Introduction
Being able to develop a strategic operation plan is pertinent to ensuring that the company in question delivers quality services of products to its customers.
In business, there can never be generation of value without intent. Therefore it is pertinent that organizations should develop a wide range of polices and processes for utilizing the available resources that the company has to produce maximal value aligned to long-term business mission.
Integral Technology
This is basic best practise whereby companies struggle to mitigate or alleviate constraint by use of new technology. Basically, in a world where technology is advancing very fast, companies can be able to get a variety of services that are of positive impact on their businesses (Peppard & Rowland 1995, p. 34). For instance, when a firm applies the WfMS, it will effectively reduce the time it takes to handle logistical tasks.
Changes of technology can effective restructure the conventional procedures of doing business by offering the participants totally new possibilities (Klein 1995, p. 20). The costs of purchasing, developing, implementing and training and maintaining are very high.
Furthermore, the introduction of new technology can cause fear among workers and could end up in prejudiced impact. Sometimes that can reduce the quality of business processes. This best practise was identified by Klein, 1995, p. 20 and Pappard & Rowland 1995, p. 34.
A company that uses integral technology is Toyota (Monden,1998, p. 133). The company has a system referred to as the Toyota Production System and this is an integrated social and technical system that has been designed to incorporate managing philosophies and tradition (Monden 1998, p. 134).

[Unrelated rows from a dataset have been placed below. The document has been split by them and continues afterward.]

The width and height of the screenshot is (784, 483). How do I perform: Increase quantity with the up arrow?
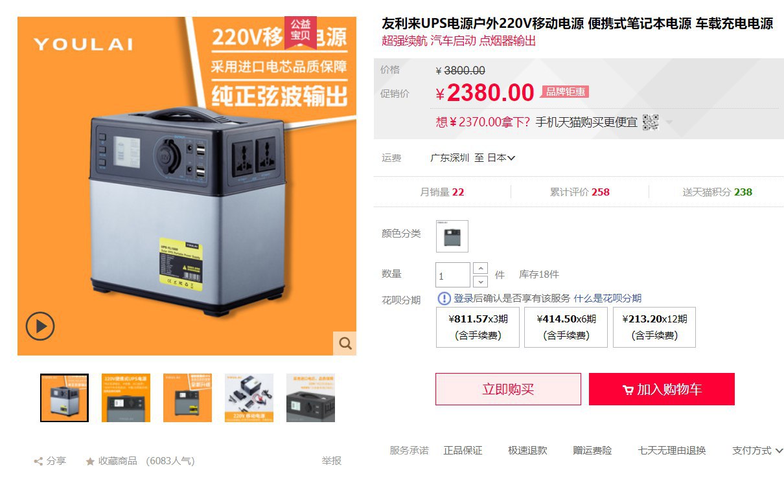[x=480, y=268]
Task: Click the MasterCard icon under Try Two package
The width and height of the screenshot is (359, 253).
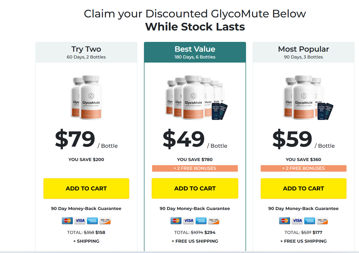Action: 67,221
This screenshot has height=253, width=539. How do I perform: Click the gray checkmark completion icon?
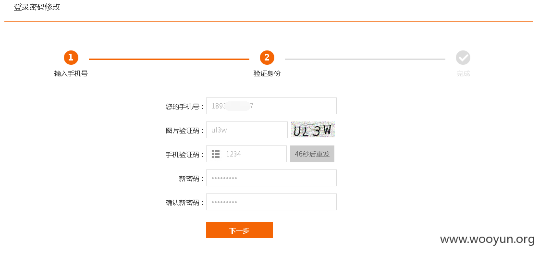click(x=463, y=58)
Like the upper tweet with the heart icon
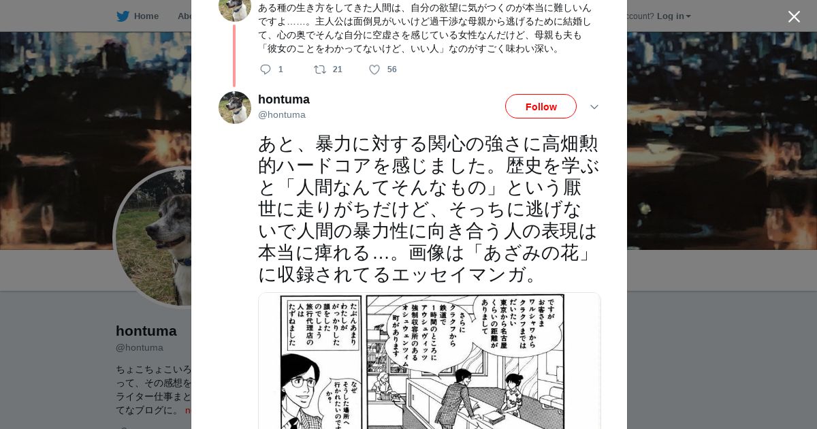The width and height of the screenshot is (817, 429). coord(374,69)
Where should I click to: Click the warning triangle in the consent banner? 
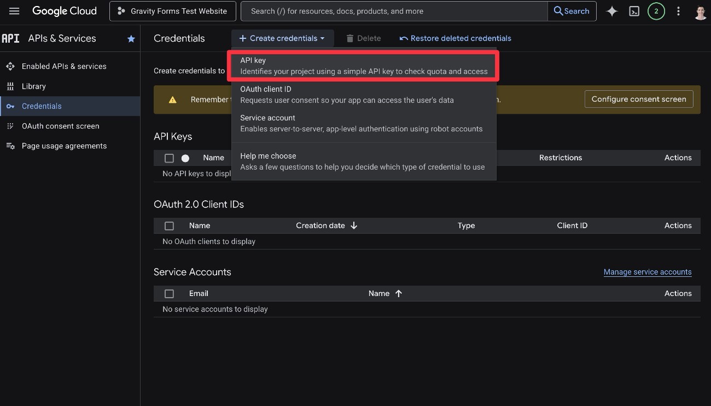click(173, 99)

The TPS is able to organize the process of manufacturing and other logistics for Toyota Company with includes of process of interacting with clients and suppliers.
Outsourcing
The process of outsourcing of the entire business process or parts of it could be the best strategy a company can apply to be able to progress faster. Another company or party could be very effective in doing certain tasks and therefore it can as well do the same tasks for another business (Klein 1995, p. 20). The main objective of outsourcing is generally to cut the cost of having to do the job by oneself.

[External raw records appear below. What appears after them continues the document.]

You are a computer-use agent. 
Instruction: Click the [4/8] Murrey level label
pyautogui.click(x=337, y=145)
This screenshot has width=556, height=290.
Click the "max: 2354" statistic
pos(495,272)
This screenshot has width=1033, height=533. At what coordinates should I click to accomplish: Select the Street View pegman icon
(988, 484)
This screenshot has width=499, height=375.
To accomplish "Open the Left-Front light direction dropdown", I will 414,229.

The major setback could be that the quality maybe compromised. Besides, outsourcing requires a great deal of coordination so that the business can produce in a harmonised fashion (Reijers & Mansar 2005, p. 303). This makes management of these task a complex job since certain tasks are being conducted in other firms and so on.
IBM has been observed to use this type of best practice to improve its performance. It has outsourced to Okla, and Tulsa where they create employment for over 1,000 people. Tulsa centre offers on-demand solutions which form the main strategy of IBM’s growth (Clements et al 2004, p. 2).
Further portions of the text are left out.